At least 99 people are dead and almost 200 are missing following the eruption of Guatemala's Fuego volcano. About 12,000 people have been evacuated.
Guatemala's forensic agency, Inacif, on Wednesday said the Fuego volcano eruption had left at least 99 people dead and 192 people were still missing.
Sergio Cabanas, director of the country's disaster agency, Conred, said it was unclear if any of the missing were among those already identified as dead by Inacif.
The super-heated debris that killed victims has left many bodies unrecognizable and DNA testing and other methods will be needed to identify them.
Firefighters on Wednesday said the chance of finding anyone alive amid the still-steaming terrain was almost nonexistent 72 hours after Sunday's volcanic explosion.
Many who died are believed to have burned to death or suffocated from the poisonous gases that were released in an eruption on Sunday. The devastation was said to be exacerbated by pyroclastic flow — clouds of high-temperature gas, water, ash and mud that move much faster than lava.
Meanwhile, there were fears that volcanic activity was getting stronger. Rescue teams, police, journalists and others were evacuated from six localities around the Fuego volcano as more molten material began to flow on Tuesday afternoon.
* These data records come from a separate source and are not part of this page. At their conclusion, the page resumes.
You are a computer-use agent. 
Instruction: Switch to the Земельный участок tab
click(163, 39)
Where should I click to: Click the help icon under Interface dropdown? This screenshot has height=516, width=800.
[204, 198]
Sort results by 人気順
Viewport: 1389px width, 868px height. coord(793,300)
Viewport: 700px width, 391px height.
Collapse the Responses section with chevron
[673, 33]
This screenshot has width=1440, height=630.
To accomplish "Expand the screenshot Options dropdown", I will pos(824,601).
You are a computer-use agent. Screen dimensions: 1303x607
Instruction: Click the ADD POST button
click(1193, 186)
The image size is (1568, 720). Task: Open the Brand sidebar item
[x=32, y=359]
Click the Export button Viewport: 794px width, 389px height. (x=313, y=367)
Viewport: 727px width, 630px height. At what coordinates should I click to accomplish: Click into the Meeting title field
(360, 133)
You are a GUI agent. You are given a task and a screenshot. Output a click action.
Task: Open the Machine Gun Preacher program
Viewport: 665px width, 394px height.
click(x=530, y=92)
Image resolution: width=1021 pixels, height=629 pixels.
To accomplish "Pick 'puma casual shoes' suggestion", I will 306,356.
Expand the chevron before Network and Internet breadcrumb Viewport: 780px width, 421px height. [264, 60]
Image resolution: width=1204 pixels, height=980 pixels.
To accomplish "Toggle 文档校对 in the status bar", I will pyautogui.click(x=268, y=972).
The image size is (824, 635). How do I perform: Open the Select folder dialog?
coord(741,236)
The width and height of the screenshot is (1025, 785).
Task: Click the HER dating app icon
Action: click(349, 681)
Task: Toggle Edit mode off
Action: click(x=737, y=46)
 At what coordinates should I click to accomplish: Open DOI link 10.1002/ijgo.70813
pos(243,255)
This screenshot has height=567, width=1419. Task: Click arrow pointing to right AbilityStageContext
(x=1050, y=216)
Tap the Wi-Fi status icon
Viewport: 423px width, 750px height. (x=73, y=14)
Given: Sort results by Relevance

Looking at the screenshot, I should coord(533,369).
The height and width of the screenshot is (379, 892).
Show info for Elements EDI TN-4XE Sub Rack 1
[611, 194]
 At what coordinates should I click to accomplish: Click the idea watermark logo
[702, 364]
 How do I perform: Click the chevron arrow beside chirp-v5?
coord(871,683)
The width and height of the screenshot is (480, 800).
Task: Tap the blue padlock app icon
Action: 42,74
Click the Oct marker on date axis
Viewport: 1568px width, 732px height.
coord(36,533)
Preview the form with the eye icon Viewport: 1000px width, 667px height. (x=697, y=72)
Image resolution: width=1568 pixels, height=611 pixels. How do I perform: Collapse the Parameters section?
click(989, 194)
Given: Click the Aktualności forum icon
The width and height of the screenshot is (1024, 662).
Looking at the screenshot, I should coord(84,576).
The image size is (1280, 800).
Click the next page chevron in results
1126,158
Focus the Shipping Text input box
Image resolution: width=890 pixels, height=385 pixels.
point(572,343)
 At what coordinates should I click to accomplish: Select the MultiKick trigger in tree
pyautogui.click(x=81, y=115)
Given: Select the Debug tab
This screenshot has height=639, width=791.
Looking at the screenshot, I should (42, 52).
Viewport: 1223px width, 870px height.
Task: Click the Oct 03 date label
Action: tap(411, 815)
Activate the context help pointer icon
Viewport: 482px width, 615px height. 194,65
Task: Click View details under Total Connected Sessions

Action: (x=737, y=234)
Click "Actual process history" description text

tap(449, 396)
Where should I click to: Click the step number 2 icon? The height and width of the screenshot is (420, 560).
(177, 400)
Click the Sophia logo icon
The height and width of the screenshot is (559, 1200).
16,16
Eight to 10 moderate explosions per hour had been reported by the INSIVUMEH vulcanology institute during Tuesday morning as activity increased in the volcano.
The INSIVUMEH institute said the ash and mud that started to flow down the slopes of the Volcano of Fire on Tuesday afternoon would be carried by the wind and blown ash could rise to 6,000 meters (20,000 feet) above sea level, posing a threat to air traffic. The main international airport at Guatemala City had been closed on Monday.
As the sirens sounded on Tuesday, residents outside the evacuation area were also concerned as little or no warning had been given by authorities ahead of Sunday's eruption.
An estimated 1.7 million people have been affected by the eruptions.
National rescue coordination agency CONRED is in charge of the evacuations and finding shelter for people displaced from their homes. It showed how the volcanic material has been flowing through the region.
The Volcano of Fire is located about 16 kilometers (9.9 miles) west of the Spanish colonial capital Antigua. It exploded on Sunday in its biggest eruption in more than 40 years. A state of emergency has been declared in the departments of Chimaltenango, Sacatepequez and Escuintla.
Three days of mourning were declared in Guatemala following the first eruption, and Pope Francis sent a telegram of condolence on Tuesday with his "consolation to families who are weeping for the loss of their loved ones, as well as spiritual closeness to the wounded and those who are working to help."